What the task asks
Please return every line of the records that contains the word "help".

Exercise material
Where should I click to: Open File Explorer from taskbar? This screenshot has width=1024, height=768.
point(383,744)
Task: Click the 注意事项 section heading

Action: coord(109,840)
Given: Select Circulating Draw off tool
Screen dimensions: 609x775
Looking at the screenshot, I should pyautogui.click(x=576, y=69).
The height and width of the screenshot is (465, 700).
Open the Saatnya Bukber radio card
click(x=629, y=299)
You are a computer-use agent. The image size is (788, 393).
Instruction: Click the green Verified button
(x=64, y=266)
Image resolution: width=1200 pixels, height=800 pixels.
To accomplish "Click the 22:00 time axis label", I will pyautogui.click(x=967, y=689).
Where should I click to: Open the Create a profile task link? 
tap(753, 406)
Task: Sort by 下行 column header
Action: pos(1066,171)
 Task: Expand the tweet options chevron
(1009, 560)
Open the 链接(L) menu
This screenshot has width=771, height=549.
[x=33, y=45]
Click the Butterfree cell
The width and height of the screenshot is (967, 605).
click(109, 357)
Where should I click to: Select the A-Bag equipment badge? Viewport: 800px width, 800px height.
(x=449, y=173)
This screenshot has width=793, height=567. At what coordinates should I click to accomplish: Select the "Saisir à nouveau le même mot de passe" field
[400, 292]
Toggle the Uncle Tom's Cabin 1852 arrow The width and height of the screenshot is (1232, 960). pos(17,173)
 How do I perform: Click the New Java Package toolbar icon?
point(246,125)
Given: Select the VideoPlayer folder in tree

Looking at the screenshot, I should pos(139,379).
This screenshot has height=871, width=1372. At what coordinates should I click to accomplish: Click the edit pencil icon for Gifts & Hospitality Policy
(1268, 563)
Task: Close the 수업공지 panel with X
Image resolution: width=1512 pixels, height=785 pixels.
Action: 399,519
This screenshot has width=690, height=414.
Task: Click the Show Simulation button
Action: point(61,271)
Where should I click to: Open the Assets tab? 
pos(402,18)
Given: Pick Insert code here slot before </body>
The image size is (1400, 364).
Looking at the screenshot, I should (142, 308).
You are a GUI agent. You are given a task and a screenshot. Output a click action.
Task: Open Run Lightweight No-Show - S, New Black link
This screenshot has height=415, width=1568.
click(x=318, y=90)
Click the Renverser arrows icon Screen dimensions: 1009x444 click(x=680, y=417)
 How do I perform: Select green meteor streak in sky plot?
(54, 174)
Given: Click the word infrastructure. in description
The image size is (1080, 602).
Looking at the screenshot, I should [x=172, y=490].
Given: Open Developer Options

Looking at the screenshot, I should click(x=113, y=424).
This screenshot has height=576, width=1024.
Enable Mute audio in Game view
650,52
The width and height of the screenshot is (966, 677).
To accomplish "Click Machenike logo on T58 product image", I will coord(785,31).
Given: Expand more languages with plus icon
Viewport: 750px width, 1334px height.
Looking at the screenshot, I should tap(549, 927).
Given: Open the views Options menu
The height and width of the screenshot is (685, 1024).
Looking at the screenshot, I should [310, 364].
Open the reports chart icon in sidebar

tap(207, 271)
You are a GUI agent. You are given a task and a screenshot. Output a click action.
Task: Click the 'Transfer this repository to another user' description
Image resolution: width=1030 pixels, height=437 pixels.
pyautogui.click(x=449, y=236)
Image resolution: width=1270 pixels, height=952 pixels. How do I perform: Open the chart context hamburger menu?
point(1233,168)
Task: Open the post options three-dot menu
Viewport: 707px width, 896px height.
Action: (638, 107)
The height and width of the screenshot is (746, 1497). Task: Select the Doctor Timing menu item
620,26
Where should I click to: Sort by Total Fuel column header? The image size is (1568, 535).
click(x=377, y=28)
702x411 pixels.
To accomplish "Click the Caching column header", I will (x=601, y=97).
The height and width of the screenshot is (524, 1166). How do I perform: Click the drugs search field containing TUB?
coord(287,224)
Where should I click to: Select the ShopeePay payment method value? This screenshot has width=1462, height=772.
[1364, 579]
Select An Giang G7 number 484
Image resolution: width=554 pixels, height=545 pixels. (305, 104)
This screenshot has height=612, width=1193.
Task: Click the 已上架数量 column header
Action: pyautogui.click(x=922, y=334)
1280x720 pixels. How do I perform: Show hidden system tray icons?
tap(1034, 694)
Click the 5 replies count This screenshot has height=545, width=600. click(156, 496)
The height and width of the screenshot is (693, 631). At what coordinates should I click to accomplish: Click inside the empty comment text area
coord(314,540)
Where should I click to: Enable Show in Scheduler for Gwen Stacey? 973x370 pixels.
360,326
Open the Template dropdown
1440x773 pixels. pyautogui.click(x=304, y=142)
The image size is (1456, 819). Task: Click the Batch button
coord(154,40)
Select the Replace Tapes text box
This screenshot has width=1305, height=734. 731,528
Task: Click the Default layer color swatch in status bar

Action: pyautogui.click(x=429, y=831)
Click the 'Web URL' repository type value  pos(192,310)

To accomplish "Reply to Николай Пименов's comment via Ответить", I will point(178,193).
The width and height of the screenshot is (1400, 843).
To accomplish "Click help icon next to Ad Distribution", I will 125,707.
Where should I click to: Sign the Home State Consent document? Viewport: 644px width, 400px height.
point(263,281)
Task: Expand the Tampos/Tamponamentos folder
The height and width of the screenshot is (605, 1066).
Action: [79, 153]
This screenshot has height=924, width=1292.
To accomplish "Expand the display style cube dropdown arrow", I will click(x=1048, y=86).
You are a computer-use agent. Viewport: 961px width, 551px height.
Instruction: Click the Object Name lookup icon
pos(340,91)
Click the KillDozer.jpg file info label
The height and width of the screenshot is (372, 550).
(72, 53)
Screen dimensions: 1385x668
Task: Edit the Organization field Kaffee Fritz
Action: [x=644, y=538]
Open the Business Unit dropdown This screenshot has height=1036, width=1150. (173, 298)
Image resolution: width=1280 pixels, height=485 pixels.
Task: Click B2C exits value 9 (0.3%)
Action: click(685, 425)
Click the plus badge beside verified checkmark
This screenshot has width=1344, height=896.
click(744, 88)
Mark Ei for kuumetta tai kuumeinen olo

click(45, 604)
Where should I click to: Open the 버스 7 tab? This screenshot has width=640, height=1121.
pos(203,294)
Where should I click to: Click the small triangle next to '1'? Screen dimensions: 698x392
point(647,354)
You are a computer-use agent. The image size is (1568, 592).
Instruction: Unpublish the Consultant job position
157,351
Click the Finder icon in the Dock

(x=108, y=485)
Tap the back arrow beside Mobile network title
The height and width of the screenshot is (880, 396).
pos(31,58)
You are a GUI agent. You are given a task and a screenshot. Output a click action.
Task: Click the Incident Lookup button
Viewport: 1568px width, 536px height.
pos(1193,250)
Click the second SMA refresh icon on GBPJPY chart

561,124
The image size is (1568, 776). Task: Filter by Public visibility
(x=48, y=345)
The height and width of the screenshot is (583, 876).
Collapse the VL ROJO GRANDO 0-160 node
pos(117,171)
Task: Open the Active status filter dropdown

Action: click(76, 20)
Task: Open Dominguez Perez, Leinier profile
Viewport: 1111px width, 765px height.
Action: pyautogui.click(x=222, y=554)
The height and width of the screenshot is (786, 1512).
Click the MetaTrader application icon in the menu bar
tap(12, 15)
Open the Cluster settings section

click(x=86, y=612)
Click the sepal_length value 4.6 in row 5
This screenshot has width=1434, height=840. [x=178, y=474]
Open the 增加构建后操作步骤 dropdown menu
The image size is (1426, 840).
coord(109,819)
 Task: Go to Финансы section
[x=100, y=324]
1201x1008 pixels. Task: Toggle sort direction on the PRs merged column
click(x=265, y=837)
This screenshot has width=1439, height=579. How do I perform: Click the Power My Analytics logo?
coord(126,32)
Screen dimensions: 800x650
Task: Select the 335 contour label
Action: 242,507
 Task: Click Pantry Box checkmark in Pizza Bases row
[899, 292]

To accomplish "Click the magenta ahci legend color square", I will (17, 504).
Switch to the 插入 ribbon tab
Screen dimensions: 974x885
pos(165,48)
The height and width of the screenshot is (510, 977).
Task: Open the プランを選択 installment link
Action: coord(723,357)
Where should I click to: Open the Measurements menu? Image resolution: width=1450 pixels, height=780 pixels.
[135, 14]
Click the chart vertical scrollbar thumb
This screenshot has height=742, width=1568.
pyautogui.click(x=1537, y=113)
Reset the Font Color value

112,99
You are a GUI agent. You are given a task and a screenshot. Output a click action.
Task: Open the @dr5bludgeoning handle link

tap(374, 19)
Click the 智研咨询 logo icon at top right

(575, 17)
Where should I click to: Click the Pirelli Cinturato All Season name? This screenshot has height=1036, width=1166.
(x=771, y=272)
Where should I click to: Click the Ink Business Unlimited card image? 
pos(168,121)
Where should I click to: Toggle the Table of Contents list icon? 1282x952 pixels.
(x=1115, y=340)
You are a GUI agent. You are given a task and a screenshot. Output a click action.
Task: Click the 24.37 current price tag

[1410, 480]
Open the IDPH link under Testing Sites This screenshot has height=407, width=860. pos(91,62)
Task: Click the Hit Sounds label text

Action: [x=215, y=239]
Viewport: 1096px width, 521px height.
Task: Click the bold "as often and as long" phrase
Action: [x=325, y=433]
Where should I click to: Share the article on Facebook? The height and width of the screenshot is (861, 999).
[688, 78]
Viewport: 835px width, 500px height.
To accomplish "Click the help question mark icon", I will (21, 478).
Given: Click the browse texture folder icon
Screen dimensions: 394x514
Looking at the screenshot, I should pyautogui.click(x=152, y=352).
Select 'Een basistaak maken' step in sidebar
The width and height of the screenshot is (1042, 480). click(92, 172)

Result of this exercise
To accomplish "Click help icon next to Ad Distribution", I will 125,707.
To accomplish "Click the help question mark icon", I will (21, 478).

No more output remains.